Response to Australia's Consultation: Modernising Australia's anti-money laundering and counter-terrorism financing regime
In mid-June, the Australian government closed its consultation on ‘Modernising Australia's anti-money laundering and counter-terrorism financing regime’.
This consultation offers the government an exciting opportunity to significantly improve the effectiveness of Australia’s response to economic crime and illicit finance. An important part of the consultation considers the breadth of digital currency activities that should fall under the regulatory framework. TRM believes that all nations should fully implement the FATF standards on virtual assets including the travel rule to close off loopholes to illicit actors who choose to exploit digital currencies for their own gain. We welcome the suggestions set out in the consultation and look forward to supporting the Australian government in the next phase of their AML/CFT regime.

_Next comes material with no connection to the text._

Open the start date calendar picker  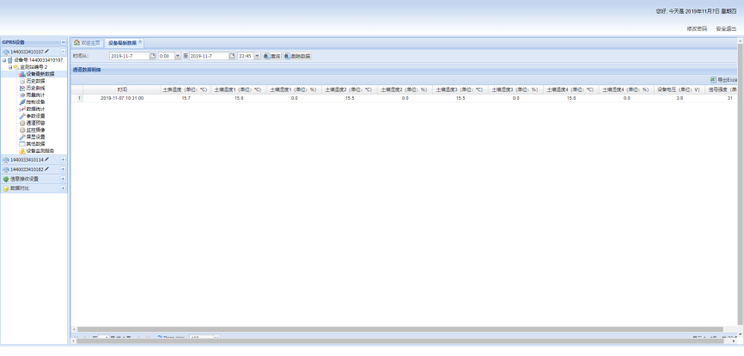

Read the full TRM Labs response below.
Our Response
Overview
TRM Labs supports the alignment of AML/CFT frameworks around the world with the FATF Standards. Consistent and well implemented AML/CFT standards reduce loopholes which can be exploited by illicit actors to profit from their activities. Aligning standards on digital asset exchanges is especially important. As this sector grows it must be protected from risk, supervised proportionally and supported in using the latest technology to meet regulatory objectives. Thus, TRM welcomes this consultation from the Australian Government on how to better incorporate the digital currency ecosystem under the Australian AML/CFT regime.
TRM specialises in identifying and tracing fraud and financial crime across digital assets. We work with partners around the world including regulators, supervisors, FIUs, law enforcement agencies and the private sector. Accordingly, this response will focus on the proposed expansion of AML/CFT requirements for digital currency exchanges, and will share our data-driven insights on how this sector can effectively be supervised to mitigate financial crime risk.

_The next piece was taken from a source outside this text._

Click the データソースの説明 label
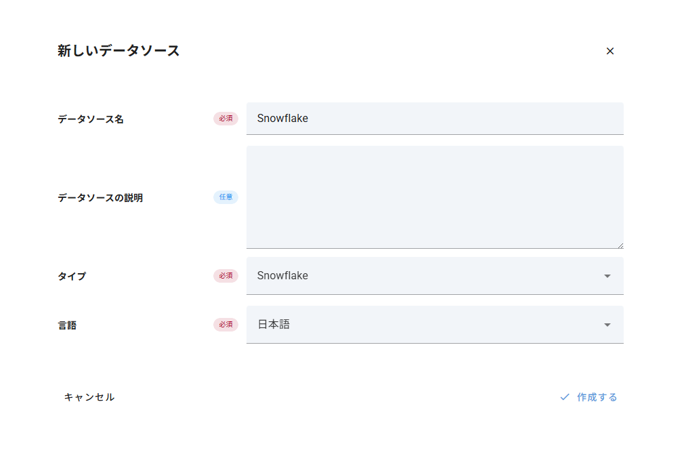 click(100, 198)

The consultation proposes a much needed and significant uplift to the AML/CFT regime. For this to be successful, the regulated sectors and especially the Tranche 2 sectors, who have never been regulated before, will require considerable support whilst they navigate the construction of policies and procedures and reach a desired level of effectiveness. To ease this process, we encourage robust public-private engagement in order to find best practices together.
Consultation Questions
Consultation question: Regulation of digital currency exchanges
14. What are the benefits and challenges of expanding the AML/CTF obligations to a broader range of digital currency-related services?
Expanding AML/CTF obligations to a broader range of digital currency-related services would have several benefits for increasing the effectiveness of Australia’s AML/CFT regime. Below we explore the benefits and challenges of expanding AML/CFT obligations to a broader section of the digital currency sector.
Benefits of expanding regulations for digital currency exchanges
The benefits that can be derived from expanding the regulatory perimeter predominantly stem from the interconnectedness of the digital currency ecosystem and the transparency of data which create actionable insights for regulators, law enforcement and compliance professionals. These differ dramatically from traditional finance where insights are siloed within single organisations.
Criminal networks are particularly skilled and agile at finding jurisdictions, venues and institutions with lower barriers, such as regulations limited to certain transactions (digital currency-fiat) to launder their ill gotten gains. Expanding AML/CTF obligations to a greater number of centralized digital currency services will make it harder, costlier and riskier for bad actors looking to facilitate illicit activity within or through Australia.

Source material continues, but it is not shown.